Data records:
= Beginning of Section =

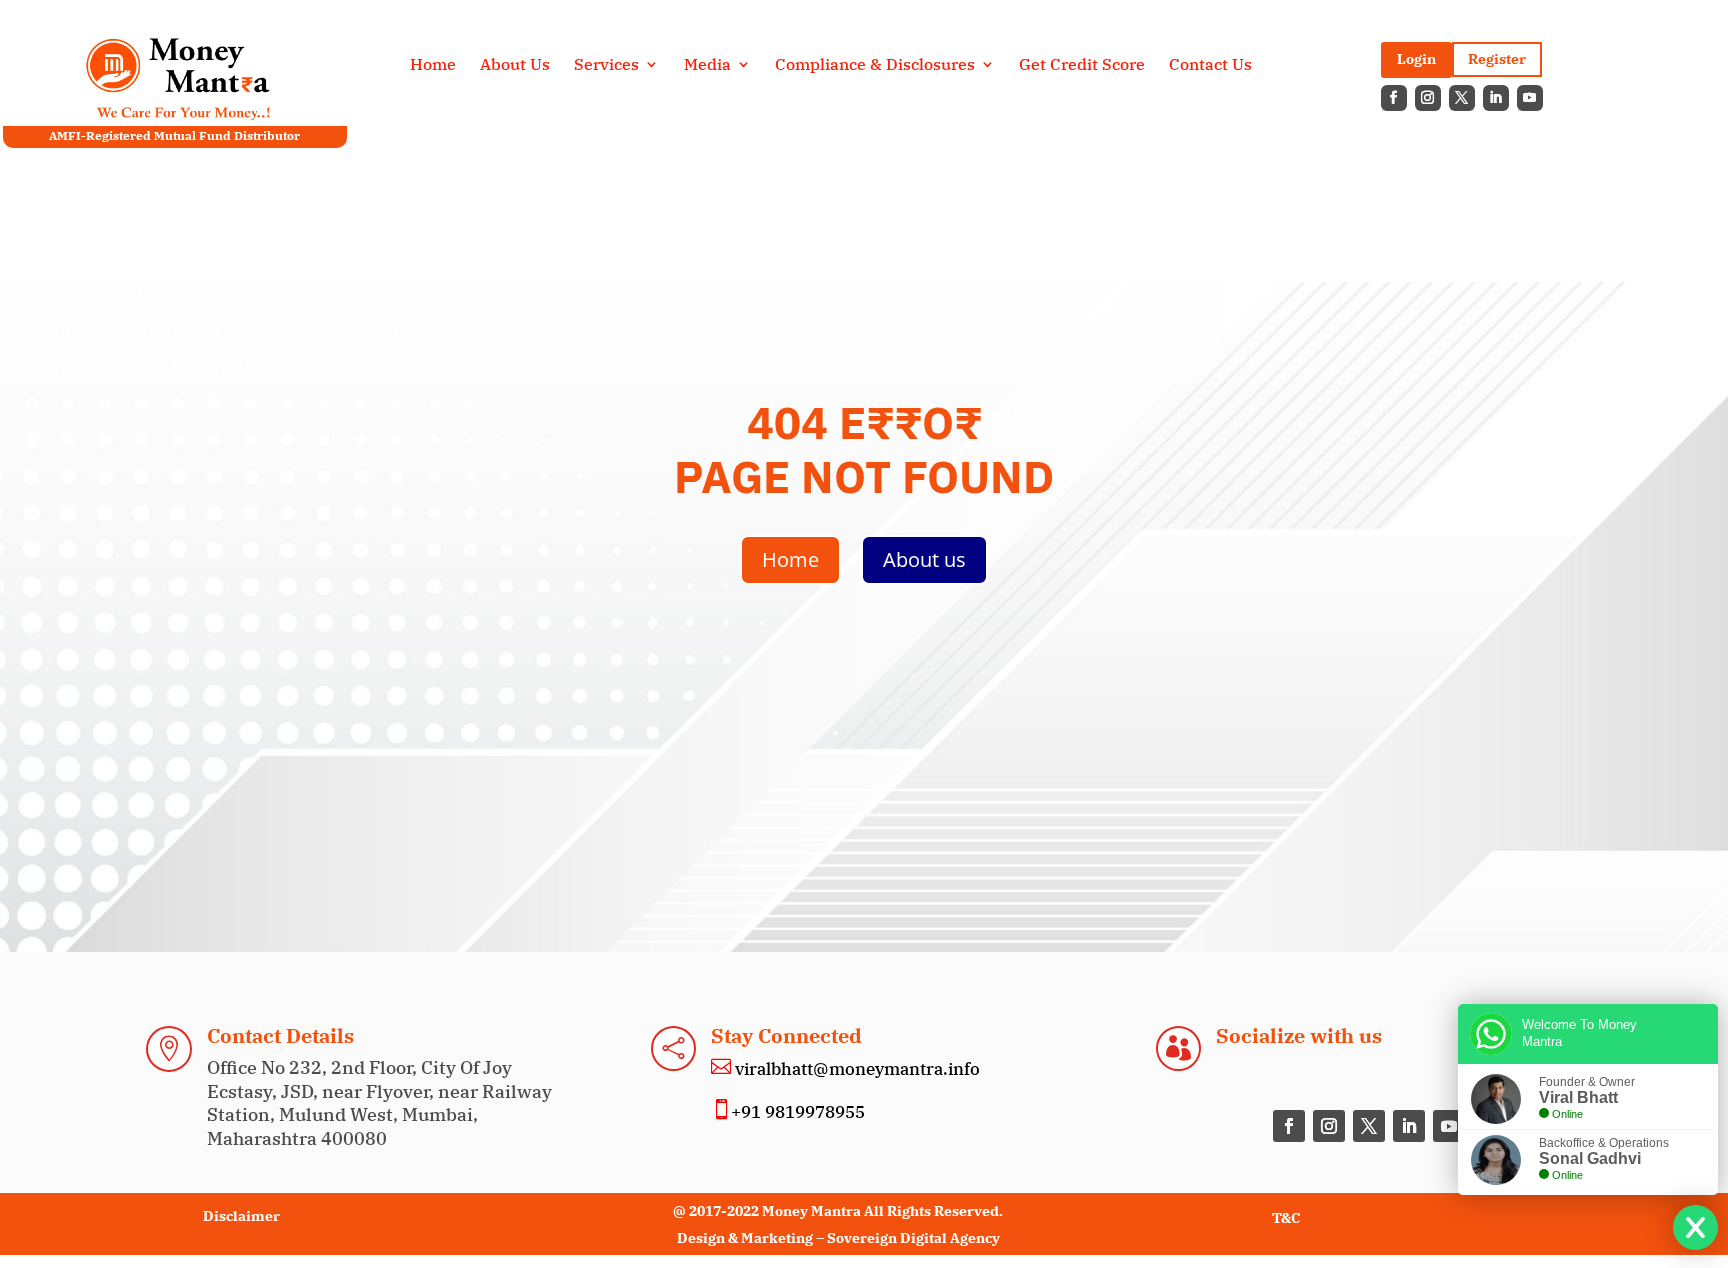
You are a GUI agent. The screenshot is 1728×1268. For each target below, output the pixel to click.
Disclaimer (241, 1216)
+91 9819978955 (798, 1112)
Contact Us (1210, 65)
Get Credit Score (1082, 65)
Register (1497, 59)
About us (924, 559)
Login (1416, 59)
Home (433, 65)
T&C (1286, 1218)
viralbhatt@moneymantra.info (855, 1069)
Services (606, 65)
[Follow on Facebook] (1394, 98)
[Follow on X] (1462, 98)
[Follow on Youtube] (1530, 98)
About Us (515, 65)
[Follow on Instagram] (1428, 98)
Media (707, 65)
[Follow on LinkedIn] (1496, 98)
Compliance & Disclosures (875, 65)
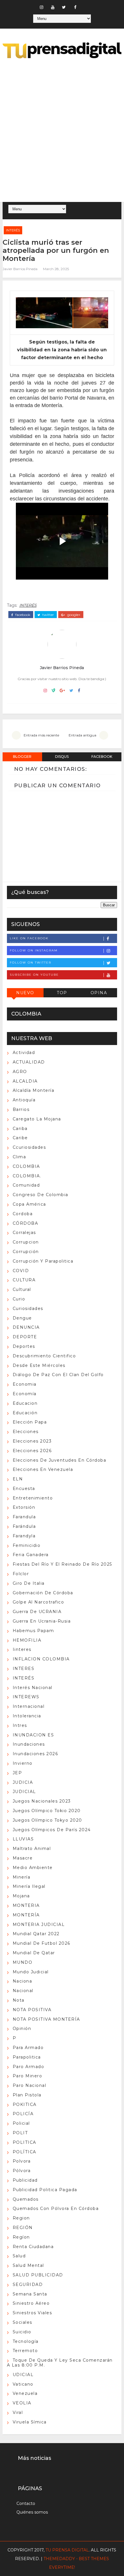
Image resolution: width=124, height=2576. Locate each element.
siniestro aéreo (31, 2303)
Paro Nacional (29, 2085)
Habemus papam (33, 1630)
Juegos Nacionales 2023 (42, 1801)
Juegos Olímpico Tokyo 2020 (47, 1820)
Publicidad (25, 2180)
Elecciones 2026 (32, 1450)
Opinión (22, 2028)
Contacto (25, 2503)
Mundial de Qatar (34, 1952)
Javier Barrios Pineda (20, 269)
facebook (22, 615)
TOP (62, 992)
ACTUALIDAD (29, 1062)
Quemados (26, 2199)
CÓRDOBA (25, 1223)
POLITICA (24, 2142)
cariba (20, 1128)
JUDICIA (23, 1782)
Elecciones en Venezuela (43, 1469)
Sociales (22, 2322)
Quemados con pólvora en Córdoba (56, 2208)
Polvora (22, 2161)
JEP (17, 1772)
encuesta (24, 1488)
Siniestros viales (32, 2312)
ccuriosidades (29, 1147)
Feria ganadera (31, 1554)
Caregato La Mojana (37, 1119)
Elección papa (30, 1422)
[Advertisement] (62, 131)
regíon (21, 2237)
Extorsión (24, 1507)
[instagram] (41, 7)
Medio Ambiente (33, 1867)
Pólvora (22, 2170)
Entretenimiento (33, 1498)
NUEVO (25, 992)
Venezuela (25, 2393)
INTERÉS (13, 230)
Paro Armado (28, 2066)
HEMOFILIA (27, 1640)
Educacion (25, 1403)
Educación (25, 1412)
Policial (21, 2123)
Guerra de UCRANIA (37, 1611)
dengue (22, 1318)
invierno (23, 1763)
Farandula (24, 1516)
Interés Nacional (32, 1687)
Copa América (29, 1204)
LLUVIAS (23, 1839)
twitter (48, 615)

= End of Section =

Your assignment: Output nothing but the line containing "invierno (23, 1763)" and each line after it in the entries above, exactly as written.

Solved exercise:
invierno (23, 1763)
Farandula (24, 1516)
Interés Nacional (32, 1687)
Copa América (29, 1204)
LLUVIAS (23, 1839)
twitter (48, 615)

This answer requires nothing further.